Saturday, February 10, 2007

Better wear something washable

From a restaurant review in tomorrow's New York Times:
An intermezzo of fromage blanc sorbet with macerated strawberries practically jumped off the table...

Um, I'll have the rice pudding, if it promises to stay where it belongs.

3 comments:

punkinsmom said...

Could that be more pretentious? Does this guy (I'm assuming guy, maybe that's sexist of me) even know what intermezzo means?

Although I will admit to some curiousity at the idea of a fromage blanc sorbet. As long as it didn't actually jump...

ChefNick said...

Gotta say Mark Bittman is a bit of a chump (hmm, I'm not sure if that's bad. I'm a chump too.)

But he was the author of that "No-knead Bread" frenzy a while back.

He sure has an annoying writing style; semicolons and colons everywhere: interspersed with brackets (that's what I grew up calling them though they're called parentheses elsewhere) and dashes--that was a cheap em dash but I'm too lazy to make a real one--but his most glaring fault is the "I" word. "I" thought this . . . "I" did that . . .

Perhaps he's going against the grain of traditional food reviewing (or movie or anything else reviewing) by injecting himself into every sentence, but we don't want to know about him, we want to know about the food.

Kind of like if Dan Rather reported the day's news: "I heard about the stuff in Iraq and I was appalled . . ."

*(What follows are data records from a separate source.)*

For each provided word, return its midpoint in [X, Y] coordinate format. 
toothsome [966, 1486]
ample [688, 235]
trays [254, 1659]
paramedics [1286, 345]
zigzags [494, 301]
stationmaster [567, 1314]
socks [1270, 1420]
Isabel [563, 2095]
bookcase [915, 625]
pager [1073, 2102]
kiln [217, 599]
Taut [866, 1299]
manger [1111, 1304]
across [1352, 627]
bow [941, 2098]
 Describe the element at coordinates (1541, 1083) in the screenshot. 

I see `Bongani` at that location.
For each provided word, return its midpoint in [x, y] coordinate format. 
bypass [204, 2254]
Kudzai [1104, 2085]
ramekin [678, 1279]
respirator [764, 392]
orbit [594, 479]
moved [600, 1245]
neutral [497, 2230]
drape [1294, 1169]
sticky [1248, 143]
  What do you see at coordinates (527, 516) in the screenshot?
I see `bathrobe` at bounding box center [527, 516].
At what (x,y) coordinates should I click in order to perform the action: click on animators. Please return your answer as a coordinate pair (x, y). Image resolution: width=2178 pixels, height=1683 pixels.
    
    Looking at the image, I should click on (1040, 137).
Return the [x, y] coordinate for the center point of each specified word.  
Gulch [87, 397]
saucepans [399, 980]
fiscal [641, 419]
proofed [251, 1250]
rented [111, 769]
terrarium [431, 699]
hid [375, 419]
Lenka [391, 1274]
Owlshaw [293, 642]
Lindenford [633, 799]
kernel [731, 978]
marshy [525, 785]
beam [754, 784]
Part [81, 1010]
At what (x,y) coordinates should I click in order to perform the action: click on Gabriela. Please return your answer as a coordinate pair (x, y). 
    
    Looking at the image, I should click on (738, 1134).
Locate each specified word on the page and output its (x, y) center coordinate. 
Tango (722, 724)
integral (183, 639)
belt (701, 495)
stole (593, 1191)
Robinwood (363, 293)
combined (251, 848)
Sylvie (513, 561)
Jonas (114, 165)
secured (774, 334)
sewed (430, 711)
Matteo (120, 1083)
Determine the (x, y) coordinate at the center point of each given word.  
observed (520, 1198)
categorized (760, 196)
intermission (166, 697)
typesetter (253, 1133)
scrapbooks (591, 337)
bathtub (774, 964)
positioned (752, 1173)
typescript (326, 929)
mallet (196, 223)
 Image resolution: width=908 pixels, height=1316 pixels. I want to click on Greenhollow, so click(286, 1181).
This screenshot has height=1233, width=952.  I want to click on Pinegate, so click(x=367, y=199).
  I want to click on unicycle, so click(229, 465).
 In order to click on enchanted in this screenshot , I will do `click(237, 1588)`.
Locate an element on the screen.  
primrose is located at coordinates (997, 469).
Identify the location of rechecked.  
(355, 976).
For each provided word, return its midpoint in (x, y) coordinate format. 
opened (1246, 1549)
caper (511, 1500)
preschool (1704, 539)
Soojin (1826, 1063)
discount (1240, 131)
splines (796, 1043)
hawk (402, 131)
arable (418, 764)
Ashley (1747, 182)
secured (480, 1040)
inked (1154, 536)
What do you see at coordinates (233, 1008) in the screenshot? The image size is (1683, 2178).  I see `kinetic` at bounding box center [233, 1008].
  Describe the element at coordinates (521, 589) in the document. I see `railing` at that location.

If I want literary devices, I'll go. To. Steven. King.

Jim Donahue said...

There was a NY Times restaurant review by Ruth Reichl (or possibly Gail Greene?) a number of years back that stuck in my head because it was so dopey. I'm slightly paraphrasing, but basically: "The food jumped off the plate and exploded in the mouth."

It was a good review, but I certainly wouldn't want to eat there.